16L’expérience touristique est l’occasion de mobiliser l’imaginaire préalable et de l’actualiser. Les images associées à la destination choisie orientent le désir de voyage, le séjour permettant alors d’ancrer ces représentations dans la réalité et dans l’expérience vécues. Amirou décrit le tourisme comme une « quête de sens » (1995) et il explique que le choix d’une destination repose sur des représentations exotiques et rêvées. Dans le cadre du tourisme de pop culture, ces images sont issues des productions et elles circulent parmi la communauté des fans ; lors du séjour, elles sont donc à disposition des touristes comme cadre de référence.

17Une partie des touristes que j’ai pu observer sur le terrain était venue à Tokyo dans le cadre de voyages semi-organisés « spécial manga » de huit à dix jours, ou de séjour de deux semaines ou un mois avec des activités à la carte. Si tous ne se sont pas déclaré fans, le terme lui-même restant d’ailleurs fortement connoté, de manière négative (Pasquier 1996 ; Jenkins, 1991), la très grande majorité s’est révélée être amatrice de pop culture nippone, partageant les codes et références du fandom évoqués plus haut. Cette mobilisation constante des images du Japon construites à travers la pop culture s’est à chaque fois manifestée de manière diffuse et régulière pendant le séjour, avec notamment des rapprochements fréquents entre les séries et le vécu du séjour. Chaque manifestation du quotidien peut ainsi être associée à la pop culture :

« Les uniformes des lycéennes, c’est Sailor Moon partout ! » (25 ans, été 2008)

« Les Japonais sont minces comme les personnages de Nana ! » (23 ans, été 2007).

« J’ai l’impression d’être dans City Hunter » (jeune homme buvant un whisky local dans un bar panoramique, 30 ans, été 2008).

« La fiction a rencontré la réalité, je suis enfin passée à travers l’écran ! » (28 ans, été 2008).

## EXERCICE 1:
Pouvez-vous recopier à l'identique le passage de l'extrait sur le tourisme de pop culture qui commence aux mots « 16L’expérience touristique est » et se termine après « cadre de référence. » ?
## EXERCICE 2:
Comment traduiriez-vous en anglais cette phrase de l'extrait sur le tourisme de pop culture : « Les images associées à la destination choisie orientent le désir de voyage, le séjour permettant alors d’ancrer ces représentations dans la réalité et dans l’expérience vécues. » ?

Éléments issus d'une source de données:

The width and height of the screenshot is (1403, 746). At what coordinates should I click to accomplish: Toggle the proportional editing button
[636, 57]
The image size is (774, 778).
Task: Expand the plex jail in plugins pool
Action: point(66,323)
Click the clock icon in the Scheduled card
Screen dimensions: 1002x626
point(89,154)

## RÉPONSE COMPLÈTE 1:
16L’expérience touristique est l’occasion de mobiliser l’imaginaire préalable et de l’actualiser. Les images associées à la destination choisie orientent le désir de voyage, le séjour permettant alors d’ancrer ces représentations dans la réalité et dans l’expérience vécues. Amirou décrit le tourisme comme une « quête de sens » (1995) et il explique que le choix d’une destination repose sur des représentations exotiques et rêvées. Dans le cadre du tourisme de pop culture, ces images sont issues des productions et elles circulent parmi la communauté des fans ; lors du séjour, elles sont donc à disposition des touristes comme cadre de référence.

## RÉPONSE COMPLÈTE 2:
The images associated with the chosen destination shape the desire to travel, and the stay then makes it possible to anchor these representations in reality and in lived experience.